PROBLEM DETAILS
Name each figure the passage on the platform foundation below refers to, in the order they first appear.

====== SOURCE DOCUMENT

At this point it should be made clear that platform 6 shown in FIG. 2, is in a hovering position somewhat above the foundation with the supporting part 9 and the predrilling template 7. The platform is shown in this position to illustrate more clearly certain details of the base of the platform in relation to the structures on top of the foundation 2.
The shaft 11 has a throughgoing opening 26 at its base approximately corresponding to the span of the cavity 7a, suitable a circular opening as shown in FIG. 3.
Underneath the base of the platform 6 there is shown a steel skirt 10 which may be of any known design. Other and more essential details in this connenction are illustrated in FIG. 3A, 3AD, 3B and 3C.
Each of the wells 8 of the predrilling template 7 is connected to a conductor pipe 30, as especially indicated in FIG. 3A and 3AD. As the cavity 7a in the predrilling template are going to be emptied after installation of the platform 6, it is necessary to provide complete sealing at all points around the predrilling template. The sealing around each of the conductor pipes 30 in the floor of the predrilling template 7 can be carried out by means of two-step sealing devices 31 as shown enlarged in FIG. 3AD. These sealing devices 31 may be of any structure known in the art.

============
====== COLLECTED MATERIAL

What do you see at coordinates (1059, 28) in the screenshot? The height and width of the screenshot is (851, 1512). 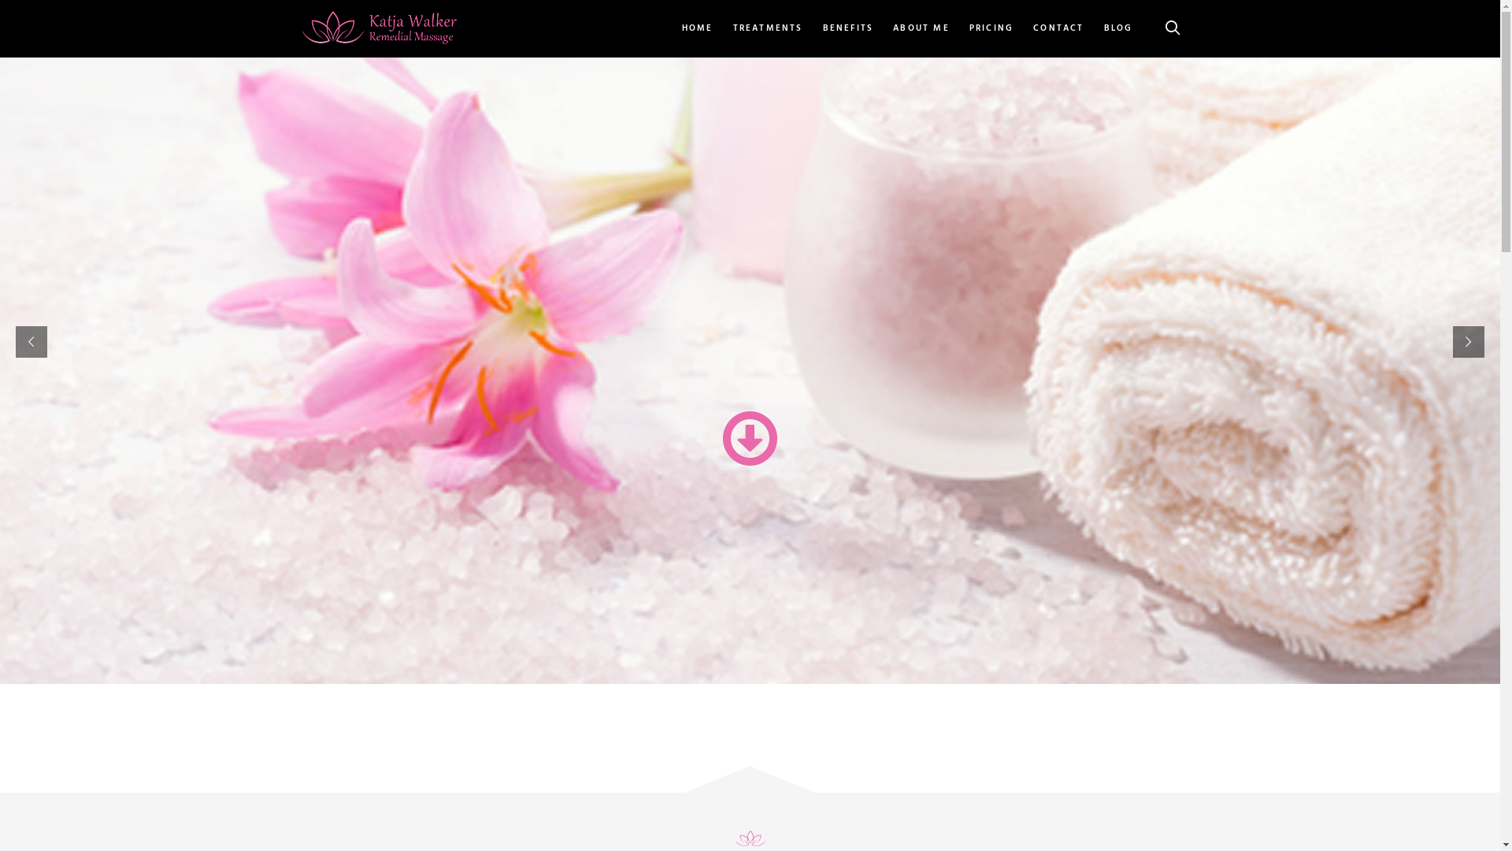 I see `'CONTACT'` at bounding box center [1059, 28].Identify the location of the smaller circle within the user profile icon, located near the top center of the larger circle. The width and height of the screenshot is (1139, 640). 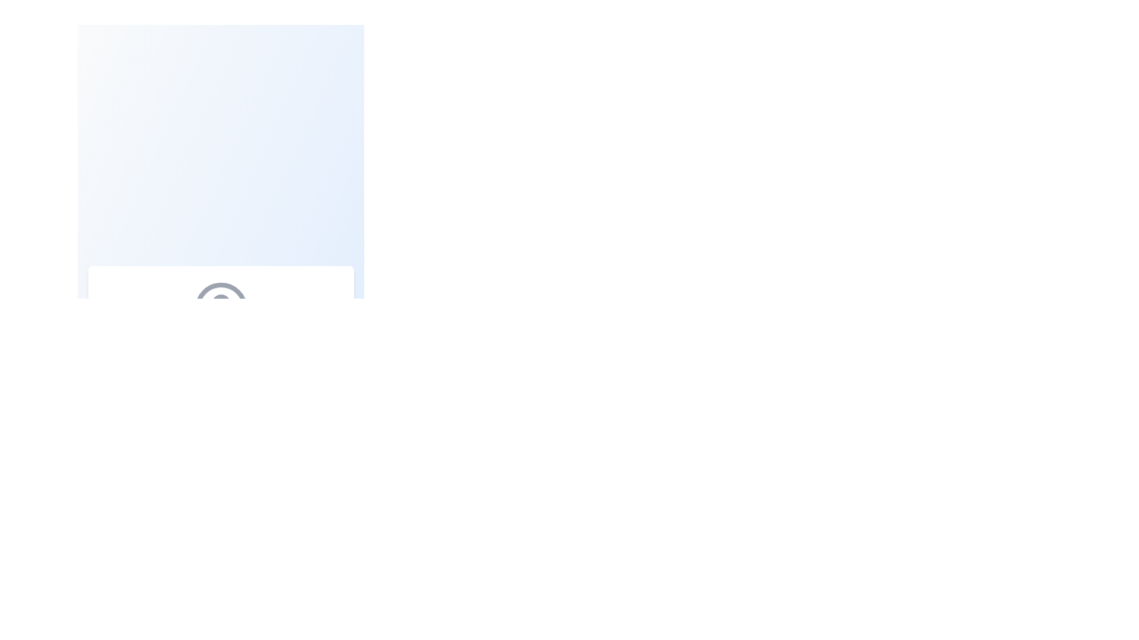
(221, 304).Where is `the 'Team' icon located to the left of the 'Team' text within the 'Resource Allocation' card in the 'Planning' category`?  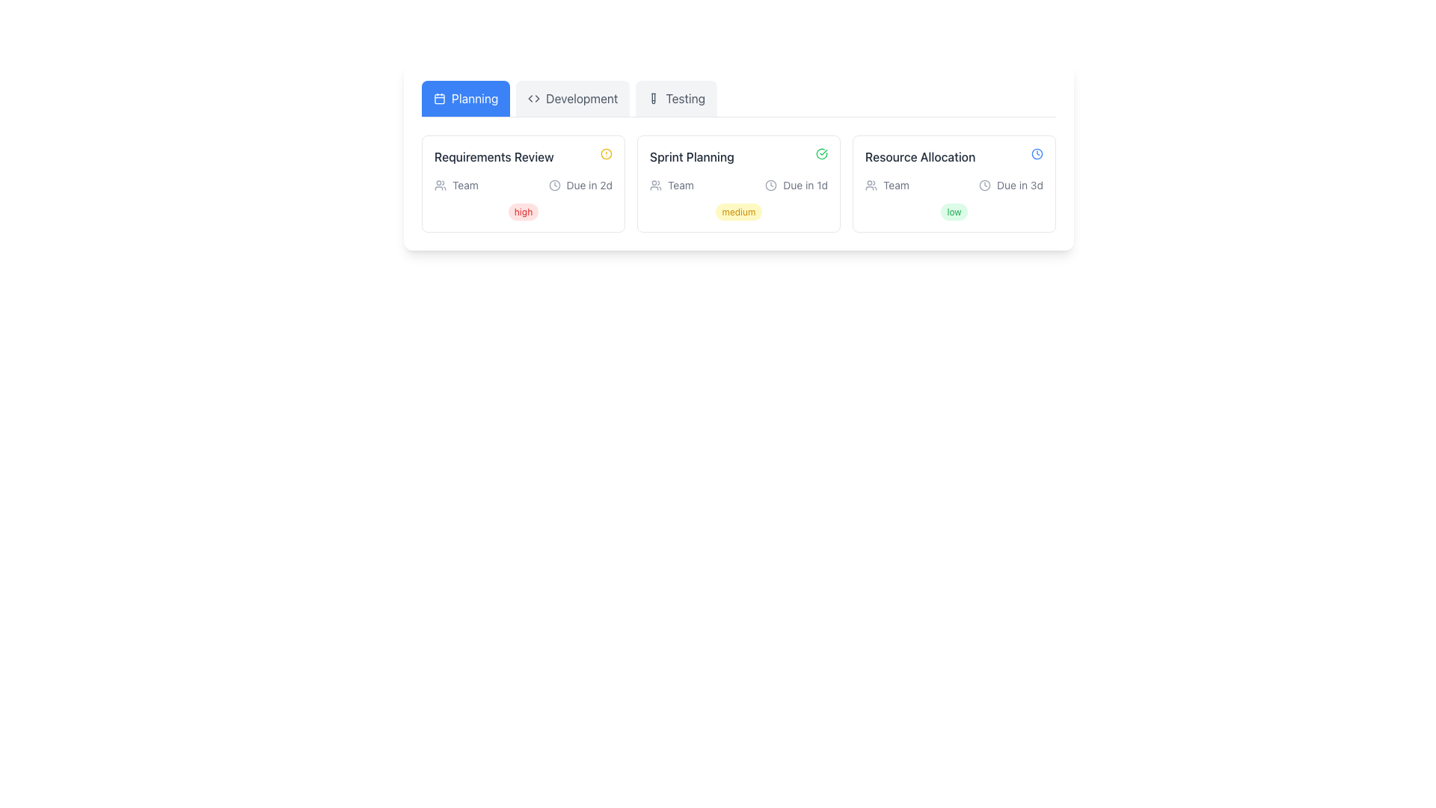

============

RESULT FOR THIS EXERCISE
FIG. 2, FIG. 3, FIG. 3A, FIG. 3AD, FIG. 3B, FIG. 3C